# Anja Silja



## Becca (Feb 5, 2015)

A soprano who I have long had great respect for is Anja Silja, going back to the 60's with her Bayreuth recording of _Dutchman_ conducted by Sawallisch. She had a very wide repertoire covering most of Wagner, Berg, Strauss (both) Janacek, Verdi and even Rossini! She was active on stage from her early 20's * and still going strong in her 60's. Admittedly she never had the most gorgeous voice but she did have a great sense of drama and how to use the voice to convey it (sound familiar?) She is particularly well known for her lighter Wagner roles from working with Wieland Wagner in Bayreuth and, more recently, much older characters such as Kostelnicka and Herodias. There is even a video from around 2000 of her singing Schoenberg's _Erwartung_.

Here is a rare video of the _Meistersinger_ quintet from a 1963 Bayreuth performance with Josef Greindl and Wolfgang Windgassen, conducted by Thomas Schippers...






And from _Fidelio_, Abscheulicher from a 1968 Hamburg studio performance...






* Depending on who you believe. Some sources said that she was born in 1935 but she insisted that it was 1940 and that was what was on her birth certificate.


----------



## BalalaikaBoy (Sep 25, 2014)

a fine singer with a pleasant voice and versatile rep, but I've always found the voice a tad "colorless"


----------



## Woodduck (Mar 17, 2014)

I have more respect than liking for her. The voice itself does nothing for me, but she seems to have used it to sing absolutely everything, and was reportedly a terrific actress. The list of her roles on Wiki is mind-boggling:

https://en.wikipedia.org/wiki/Anja_Silja


----------



## SixFootScowl (Oct 17, 2011)

I found Anja to be the very best Senta of the 10 Dutchman recordings I have. I have her on the Klemperer Dutchman.


----------



## howlingfantods (Jul 27, 2015)

Not great. Often shrill and off pitch, I assume her successes were largely the result of her dramatic talents, not her vocal ones.
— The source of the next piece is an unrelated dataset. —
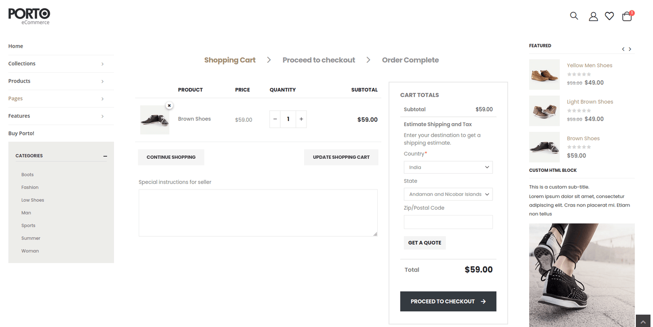This screenshot has width=653, height=327.
Task: Open the Country dropdown showing India
Action: pos(448,167)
I'm not overly fond of the many Bayreuth recordings I have with her in lead roles, although I think she's fine in small doses, as Freia or a Blumenmadchen. She has a feverish and girlish intensity that kind of works for Senta but I don't find enough pleasure in listening to her to spin either the Klemperer or the Sawallisch recordings too often.


----------



## nina foresti (Mar 11, 2014)

If my brain is not playing tricks (it tends to do that these days) I believe I saw Silja as Kostelnicka with Mattila as Jenufa about 7 years or so ago at the Met and was quite impressed with her.


----------



## BalalaikaBoy (Sep 25, 2014)

Woodduck said:


> I have more respect than liking for her. The voice itself does nothing for me, but she seems to have used it to sing absolutely everything, and was reportedly a terrific actress. The list of her roles on Wiki is mind-boggling:
> 
> https://en.wikipedia.org/wiki/Anja_Silja


she sang Wagner live when she was _21_?!
Lord have Mercy!


----------



## Becca (Feb 5, 2015)

BalalaikaBoy said:


> she sang Wagner live when she was _21_?!
> Lord have Mercy!


And, unlike others who rushed in where others fear to tread, she was still singing successfully in her 60s


----------



## DavidA (Dec 14, 2012)

She had a sensational audition with Solti when she was 18 when she sang the Liebestod from Tristan and the Queen of the Night's aria from the Flute. He hired her on the spot. She was an amazing singer but I always thought her voice unrivalled for unloveliness.


----------



## MAS (Apr 15, 2015)

Saw Miss Silja a few times in San Francisco. A voice that could peel paint off the walls - shrill and strident is what I most remember, though she was good on stage. Lulu was the first opera I saw in San Francisco starring Miss Silja while still in college (on a free ticket provided by my Humanities class). Salome and Emilia Marty, Katya Kabanova, Lady Macbeth of Mtsensk followed a few years later - she rolled on the floor in Salome. Fortunately, no Italian operas or "Standard repertoire," though Salome could count as standard in SF. Wouldn't buy anything with her in it. 
I almost forgot her Regan in Reinman's noisy opera "Lear!" She also sang the Nurse in FROSCH, very screamy.


----------